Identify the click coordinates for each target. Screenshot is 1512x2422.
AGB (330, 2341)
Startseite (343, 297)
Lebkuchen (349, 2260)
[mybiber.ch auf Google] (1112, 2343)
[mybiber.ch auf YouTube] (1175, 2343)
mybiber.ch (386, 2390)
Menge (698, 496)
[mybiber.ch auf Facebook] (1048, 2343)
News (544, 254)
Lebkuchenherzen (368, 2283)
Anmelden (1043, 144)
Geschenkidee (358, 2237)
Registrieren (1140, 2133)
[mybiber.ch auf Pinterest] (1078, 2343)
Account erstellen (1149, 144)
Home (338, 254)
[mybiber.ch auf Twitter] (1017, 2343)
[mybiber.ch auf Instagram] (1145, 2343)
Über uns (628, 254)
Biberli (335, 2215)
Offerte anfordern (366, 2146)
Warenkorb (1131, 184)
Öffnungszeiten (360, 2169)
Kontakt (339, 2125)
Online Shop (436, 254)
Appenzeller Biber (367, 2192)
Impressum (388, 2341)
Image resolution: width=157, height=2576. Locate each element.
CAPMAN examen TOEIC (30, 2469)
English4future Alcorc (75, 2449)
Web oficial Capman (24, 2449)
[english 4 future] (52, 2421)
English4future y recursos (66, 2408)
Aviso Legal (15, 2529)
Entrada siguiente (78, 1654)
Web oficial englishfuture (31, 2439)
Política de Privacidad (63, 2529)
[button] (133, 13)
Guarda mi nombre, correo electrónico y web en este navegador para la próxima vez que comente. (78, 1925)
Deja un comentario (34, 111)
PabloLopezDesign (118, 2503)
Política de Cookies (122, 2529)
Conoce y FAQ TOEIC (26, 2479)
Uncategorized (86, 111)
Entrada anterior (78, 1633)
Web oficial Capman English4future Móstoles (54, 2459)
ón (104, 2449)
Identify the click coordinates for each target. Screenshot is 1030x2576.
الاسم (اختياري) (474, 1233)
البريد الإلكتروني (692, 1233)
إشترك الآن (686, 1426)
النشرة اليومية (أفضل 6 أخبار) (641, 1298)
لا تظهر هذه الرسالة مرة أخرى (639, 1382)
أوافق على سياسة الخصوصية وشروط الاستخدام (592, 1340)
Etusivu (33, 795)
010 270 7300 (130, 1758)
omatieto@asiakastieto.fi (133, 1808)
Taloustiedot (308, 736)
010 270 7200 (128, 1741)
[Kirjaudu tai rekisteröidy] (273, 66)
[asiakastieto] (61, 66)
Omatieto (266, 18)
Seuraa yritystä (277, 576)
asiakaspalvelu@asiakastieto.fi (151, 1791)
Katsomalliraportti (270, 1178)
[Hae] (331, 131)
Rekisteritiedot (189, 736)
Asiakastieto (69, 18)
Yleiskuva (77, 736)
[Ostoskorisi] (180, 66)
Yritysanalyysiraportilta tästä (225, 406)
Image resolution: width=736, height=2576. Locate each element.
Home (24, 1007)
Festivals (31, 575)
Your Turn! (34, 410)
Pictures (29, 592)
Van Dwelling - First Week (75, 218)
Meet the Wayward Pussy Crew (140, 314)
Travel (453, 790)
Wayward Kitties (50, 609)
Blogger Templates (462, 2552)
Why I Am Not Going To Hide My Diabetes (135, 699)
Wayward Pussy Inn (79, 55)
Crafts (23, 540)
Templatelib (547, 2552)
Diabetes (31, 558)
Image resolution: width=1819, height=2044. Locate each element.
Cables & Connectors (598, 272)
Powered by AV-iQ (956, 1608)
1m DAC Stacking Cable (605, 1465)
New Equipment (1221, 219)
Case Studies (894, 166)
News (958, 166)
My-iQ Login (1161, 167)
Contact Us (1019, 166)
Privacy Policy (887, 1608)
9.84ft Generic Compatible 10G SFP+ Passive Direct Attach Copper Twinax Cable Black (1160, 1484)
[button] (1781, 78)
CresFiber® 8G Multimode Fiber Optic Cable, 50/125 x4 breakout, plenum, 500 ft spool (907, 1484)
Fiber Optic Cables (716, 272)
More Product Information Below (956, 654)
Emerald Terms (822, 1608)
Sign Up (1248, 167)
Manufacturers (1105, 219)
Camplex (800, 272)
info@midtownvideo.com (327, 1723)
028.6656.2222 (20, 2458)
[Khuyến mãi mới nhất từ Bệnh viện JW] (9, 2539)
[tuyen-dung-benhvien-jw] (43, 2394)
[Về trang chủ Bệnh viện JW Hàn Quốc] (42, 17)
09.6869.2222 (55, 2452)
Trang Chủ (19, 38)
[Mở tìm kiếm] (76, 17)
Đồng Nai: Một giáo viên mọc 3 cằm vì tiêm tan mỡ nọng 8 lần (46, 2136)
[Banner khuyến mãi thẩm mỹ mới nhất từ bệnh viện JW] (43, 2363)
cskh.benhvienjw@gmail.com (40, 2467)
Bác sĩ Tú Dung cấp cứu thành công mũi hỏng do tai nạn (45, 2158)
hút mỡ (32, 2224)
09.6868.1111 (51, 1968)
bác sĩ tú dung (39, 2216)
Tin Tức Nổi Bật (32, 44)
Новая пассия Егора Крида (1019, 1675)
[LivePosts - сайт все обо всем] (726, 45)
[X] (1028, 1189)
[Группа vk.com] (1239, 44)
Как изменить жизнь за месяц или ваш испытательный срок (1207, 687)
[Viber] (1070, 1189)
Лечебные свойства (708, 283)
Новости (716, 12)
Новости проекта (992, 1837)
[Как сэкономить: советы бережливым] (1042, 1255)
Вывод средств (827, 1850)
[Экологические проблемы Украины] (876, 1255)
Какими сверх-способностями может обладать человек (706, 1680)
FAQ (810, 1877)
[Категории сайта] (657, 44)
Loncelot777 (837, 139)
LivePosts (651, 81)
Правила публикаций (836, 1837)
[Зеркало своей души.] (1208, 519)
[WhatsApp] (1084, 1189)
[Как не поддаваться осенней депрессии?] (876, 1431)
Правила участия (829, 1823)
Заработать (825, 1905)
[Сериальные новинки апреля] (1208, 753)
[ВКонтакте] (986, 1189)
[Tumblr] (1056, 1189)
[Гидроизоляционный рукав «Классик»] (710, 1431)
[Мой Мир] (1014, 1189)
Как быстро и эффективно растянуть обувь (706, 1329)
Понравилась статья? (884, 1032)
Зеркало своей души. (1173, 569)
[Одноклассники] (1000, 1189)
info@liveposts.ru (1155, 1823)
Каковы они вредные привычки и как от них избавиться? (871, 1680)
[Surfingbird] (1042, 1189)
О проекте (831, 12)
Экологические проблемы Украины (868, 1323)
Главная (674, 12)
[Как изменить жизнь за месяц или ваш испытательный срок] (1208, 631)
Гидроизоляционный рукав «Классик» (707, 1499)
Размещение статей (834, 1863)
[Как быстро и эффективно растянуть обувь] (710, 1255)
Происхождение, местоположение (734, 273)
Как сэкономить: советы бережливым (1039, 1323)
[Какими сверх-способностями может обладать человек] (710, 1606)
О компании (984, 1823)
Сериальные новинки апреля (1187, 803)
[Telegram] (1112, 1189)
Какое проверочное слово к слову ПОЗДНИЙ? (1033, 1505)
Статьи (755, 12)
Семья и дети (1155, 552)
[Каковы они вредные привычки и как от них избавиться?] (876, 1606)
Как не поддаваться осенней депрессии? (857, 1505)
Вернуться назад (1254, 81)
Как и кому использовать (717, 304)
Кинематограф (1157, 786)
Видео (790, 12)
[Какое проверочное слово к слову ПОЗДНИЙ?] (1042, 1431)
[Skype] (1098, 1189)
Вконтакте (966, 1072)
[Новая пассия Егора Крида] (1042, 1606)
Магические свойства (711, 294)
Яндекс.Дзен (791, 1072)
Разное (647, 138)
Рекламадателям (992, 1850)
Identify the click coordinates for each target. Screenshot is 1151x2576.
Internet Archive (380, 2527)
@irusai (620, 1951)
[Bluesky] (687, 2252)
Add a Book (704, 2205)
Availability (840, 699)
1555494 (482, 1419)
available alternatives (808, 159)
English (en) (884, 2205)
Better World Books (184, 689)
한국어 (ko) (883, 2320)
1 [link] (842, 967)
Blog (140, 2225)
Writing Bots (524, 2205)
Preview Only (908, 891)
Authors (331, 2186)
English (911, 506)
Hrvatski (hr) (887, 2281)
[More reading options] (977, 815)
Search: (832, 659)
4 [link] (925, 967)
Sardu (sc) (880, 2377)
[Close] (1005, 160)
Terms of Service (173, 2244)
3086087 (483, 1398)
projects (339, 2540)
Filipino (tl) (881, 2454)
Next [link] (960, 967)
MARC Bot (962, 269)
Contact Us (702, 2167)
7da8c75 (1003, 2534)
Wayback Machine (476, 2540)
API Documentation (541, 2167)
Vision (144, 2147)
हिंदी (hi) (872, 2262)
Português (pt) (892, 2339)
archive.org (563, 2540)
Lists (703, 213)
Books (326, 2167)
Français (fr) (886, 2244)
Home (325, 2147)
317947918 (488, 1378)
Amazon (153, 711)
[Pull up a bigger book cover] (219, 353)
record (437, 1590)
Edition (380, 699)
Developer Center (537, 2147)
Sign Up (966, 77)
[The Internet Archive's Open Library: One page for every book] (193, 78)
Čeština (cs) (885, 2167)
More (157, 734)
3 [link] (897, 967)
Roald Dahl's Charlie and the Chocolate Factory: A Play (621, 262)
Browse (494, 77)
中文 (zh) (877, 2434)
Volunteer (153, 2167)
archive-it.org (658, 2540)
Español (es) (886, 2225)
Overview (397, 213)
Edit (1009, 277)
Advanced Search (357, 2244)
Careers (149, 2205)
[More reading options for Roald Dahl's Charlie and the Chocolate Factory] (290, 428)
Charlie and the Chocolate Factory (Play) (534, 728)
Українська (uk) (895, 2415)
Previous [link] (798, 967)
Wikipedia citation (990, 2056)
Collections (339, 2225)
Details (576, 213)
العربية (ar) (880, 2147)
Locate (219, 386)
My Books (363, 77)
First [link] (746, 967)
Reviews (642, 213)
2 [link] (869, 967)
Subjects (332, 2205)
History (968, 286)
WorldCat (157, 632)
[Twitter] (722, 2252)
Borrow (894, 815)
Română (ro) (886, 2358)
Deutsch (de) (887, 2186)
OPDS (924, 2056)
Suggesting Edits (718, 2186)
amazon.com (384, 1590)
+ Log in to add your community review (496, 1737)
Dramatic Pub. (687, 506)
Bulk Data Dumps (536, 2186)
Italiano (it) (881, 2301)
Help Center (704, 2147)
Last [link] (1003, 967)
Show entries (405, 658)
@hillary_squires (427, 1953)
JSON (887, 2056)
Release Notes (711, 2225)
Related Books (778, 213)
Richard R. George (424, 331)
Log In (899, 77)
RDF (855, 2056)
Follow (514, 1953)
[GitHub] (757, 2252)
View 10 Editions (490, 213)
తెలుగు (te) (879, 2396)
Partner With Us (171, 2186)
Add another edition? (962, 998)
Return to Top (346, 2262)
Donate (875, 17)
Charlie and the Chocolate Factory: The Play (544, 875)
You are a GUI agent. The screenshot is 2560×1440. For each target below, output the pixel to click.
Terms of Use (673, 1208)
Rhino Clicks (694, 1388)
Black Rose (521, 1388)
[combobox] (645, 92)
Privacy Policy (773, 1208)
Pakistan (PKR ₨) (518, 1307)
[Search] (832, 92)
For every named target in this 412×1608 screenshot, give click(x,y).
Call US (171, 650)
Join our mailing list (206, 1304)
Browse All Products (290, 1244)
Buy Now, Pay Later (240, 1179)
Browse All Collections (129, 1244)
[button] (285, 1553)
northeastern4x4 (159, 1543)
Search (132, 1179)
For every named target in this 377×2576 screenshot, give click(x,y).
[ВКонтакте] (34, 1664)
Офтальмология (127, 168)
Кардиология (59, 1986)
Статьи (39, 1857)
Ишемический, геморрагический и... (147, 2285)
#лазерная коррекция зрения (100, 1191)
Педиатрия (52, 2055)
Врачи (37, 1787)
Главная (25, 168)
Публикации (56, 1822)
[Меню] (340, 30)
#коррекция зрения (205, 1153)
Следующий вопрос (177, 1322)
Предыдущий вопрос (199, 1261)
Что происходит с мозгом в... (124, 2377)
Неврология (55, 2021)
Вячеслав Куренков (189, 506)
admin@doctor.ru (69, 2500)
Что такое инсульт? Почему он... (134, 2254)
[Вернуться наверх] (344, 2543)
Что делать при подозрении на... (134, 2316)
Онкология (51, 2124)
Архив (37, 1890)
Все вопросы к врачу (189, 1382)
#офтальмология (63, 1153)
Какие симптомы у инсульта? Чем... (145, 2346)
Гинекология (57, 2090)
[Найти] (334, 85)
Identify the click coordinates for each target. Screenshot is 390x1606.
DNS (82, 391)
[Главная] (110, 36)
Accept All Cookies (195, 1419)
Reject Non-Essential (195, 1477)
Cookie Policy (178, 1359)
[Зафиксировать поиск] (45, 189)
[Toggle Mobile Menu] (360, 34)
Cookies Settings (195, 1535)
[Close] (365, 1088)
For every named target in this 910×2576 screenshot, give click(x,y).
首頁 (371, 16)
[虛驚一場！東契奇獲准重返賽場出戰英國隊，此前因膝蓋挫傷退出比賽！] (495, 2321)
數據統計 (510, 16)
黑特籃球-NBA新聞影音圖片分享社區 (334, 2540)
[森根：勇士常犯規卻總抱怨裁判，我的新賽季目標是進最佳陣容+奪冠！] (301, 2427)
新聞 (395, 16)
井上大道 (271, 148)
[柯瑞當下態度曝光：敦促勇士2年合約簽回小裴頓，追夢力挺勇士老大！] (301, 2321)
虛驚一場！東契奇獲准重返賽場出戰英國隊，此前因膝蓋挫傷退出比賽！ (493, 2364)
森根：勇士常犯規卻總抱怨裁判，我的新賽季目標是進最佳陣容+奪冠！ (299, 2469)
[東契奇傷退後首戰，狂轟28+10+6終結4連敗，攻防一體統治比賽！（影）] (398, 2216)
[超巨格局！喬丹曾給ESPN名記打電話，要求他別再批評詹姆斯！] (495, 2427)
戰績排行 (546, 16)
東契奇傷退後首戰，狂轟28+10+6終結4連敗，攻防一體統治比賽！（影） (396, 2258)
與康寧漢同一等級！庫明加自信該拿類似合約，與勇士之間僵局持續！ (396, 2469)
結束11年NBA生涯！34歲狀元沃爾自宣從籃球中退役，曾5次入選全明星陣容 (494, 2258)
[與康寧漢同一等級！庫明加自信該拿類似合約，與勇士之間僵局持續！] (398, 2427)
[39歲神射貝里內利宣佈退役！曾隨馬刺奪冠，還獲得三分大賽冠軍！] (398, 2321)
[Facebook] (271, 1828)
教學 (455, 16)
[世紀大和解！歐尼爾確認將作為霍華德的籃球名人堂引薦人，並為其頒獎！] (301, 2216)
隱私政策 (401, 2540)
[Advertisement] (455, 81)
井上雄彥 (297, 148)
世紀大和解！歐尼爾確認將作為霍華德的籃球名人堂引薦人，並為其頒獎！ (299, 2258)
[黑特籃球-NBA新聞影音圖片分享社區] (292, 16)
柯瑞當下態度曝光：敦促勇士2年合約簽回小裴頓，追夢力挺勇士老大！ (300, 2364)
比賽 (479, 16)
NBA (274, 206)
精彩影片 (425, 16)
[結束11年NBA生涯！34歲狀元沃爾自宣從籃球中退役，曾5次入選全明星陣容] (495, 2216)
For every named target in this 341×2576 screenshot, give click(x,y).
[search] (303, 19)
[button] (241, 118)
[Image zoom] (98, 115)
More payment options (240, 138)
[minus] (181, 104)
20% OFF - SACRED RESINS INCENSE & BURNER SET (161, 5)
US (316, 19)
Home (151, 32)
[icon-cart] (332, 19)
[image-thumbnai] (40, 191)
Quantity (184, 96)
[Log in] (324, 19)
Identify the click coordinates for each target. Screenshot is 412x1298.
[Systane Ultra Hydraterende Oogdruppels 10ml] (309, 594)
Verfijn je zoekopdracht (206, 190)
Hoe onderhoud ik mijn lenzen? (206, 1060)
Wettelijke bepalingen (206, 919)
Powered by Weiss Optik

* * * * * * * * *

TASK PROMPT: From the data above, copy each line where the string "東契奇獲准重返賽場出戰英國隊" appears.

RESPONSE TO THIS EXERCISE:
[虛驚一場！東契奇獲准重返賽場出戰英國隊，此前因膝蓋挫傷退出比賽！] (495, 2321)
虛驚一場！東契奇獲准重返賽場出戰英國隊，此前因膝蓋挫傷退出比賽！ (493, 2364)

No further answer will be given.